O problema de Nowhere é que a história real e sua premissa são muito melhores que o filme em si.
O filme é pequeno, com elenco praticamente desconhecido, mas é muito mal dirigido, a partir de um roteiro tão derivativo que perde todas as oportunidades de contar um suspense desse nível.
Não que a história real seja um absurdo de bizarra nem nada disso, mas o filme deixa essa história mais sem graça ainda.
O diretor Thomas Michael não decidiu se seu filme é um drama familiar ou um suspense com um possível final surpreendente.
Ele poderia ter decidido que o filme é sim um drama triste de suspense. E seria tão fácil ter feito isso.

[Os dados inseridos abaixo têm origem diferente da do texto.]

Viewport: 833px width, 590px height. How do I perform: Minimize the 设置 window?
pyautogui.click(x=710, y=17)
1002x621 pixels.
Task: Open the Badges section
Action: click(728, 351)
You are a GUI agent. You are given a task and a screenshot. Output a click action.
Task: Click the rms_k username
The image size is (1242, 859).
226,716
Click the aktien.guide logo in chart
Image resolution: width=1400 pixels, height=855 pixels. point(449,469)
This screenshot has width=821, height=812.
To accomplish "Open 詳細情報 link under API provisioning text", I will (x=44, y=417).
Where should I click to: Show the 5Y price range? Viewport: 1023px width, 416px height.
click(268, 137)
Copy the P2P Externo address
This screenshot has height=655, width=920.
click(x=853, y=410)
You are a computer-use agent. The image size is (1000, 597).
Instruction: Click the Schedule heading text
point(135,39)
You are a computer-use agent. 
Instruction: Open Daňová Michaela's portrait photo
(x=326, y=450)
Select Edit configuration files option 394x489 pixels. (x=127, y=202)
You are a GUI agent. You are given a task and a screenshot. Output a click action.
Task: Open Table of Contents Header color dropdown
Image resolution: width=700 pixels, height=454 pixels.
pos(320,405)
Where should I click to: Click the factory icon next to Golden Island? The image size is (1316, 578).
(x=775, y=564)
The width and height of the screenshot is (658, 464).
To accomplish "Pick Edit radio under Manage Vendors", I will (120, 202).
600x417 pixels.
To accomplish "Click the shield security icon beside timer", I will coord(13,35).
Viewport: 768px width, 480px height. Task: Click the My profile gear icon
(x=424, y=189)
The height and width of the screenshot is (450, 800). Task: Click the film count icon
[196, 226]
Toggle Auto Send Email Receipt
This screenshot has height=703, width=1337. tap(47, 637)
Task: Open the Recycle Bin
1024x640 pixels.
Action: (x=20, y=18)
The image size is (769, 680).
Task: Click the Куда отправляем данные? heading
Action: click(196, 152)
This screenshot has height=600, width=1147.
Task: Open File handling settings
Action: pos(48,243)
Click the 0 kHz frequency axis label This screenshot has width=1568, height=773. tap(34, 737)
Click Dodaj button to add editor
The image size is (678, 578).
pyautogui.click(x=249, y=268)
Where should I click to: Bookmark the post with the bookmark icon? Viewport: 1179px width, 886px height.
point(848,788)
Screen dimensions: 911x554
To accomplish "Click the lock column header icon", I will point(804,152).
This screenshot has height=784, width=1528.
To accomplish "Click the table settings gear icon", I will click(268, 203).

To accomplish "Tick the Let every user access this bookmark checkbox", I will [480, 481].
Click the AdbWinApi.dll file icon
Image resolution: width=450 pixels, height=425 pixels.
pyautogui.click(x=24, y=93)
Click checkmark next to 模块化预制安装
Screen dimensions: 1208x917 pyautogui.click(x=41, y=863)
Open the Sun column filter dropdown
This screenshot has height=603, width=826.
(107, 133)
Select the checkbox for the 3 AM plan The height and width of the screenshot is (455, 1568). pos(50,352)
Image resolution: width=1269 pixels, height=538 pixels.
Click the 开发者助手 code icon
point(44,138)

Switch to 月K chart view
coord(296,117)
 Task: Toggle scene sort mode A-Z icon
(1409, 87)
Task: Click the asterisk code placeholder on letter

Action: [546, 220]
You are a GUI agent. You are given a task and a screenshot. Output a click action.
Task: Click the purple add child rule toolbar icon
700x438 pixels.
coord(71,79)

A mãe, as alunas, o diretor, a treinadora, todo mundo é caricato em níveis extremos de representação mesmo.
O único personagem convencível é o delegado e talvez porque tenha pouco tempo em cena, porque se bobear e se aparecesse mais, ele também entraria para o panteão dos equivocados.
Nowhere não é um filme ruim, mas é um filme que passaria muito bem quase desapercebido no meio do catálogo da Netflix.
Na minha opinião, quando seus produtores executivos perceberam isso, criaram uma aura de indie estranho para vendê-lo nos festivais e esse buzz acabou ressonando por quem caiu na deles e comprou o filme para distribuição.
Até que o público o assiste e pensa isso tudo aí que eu escrevi.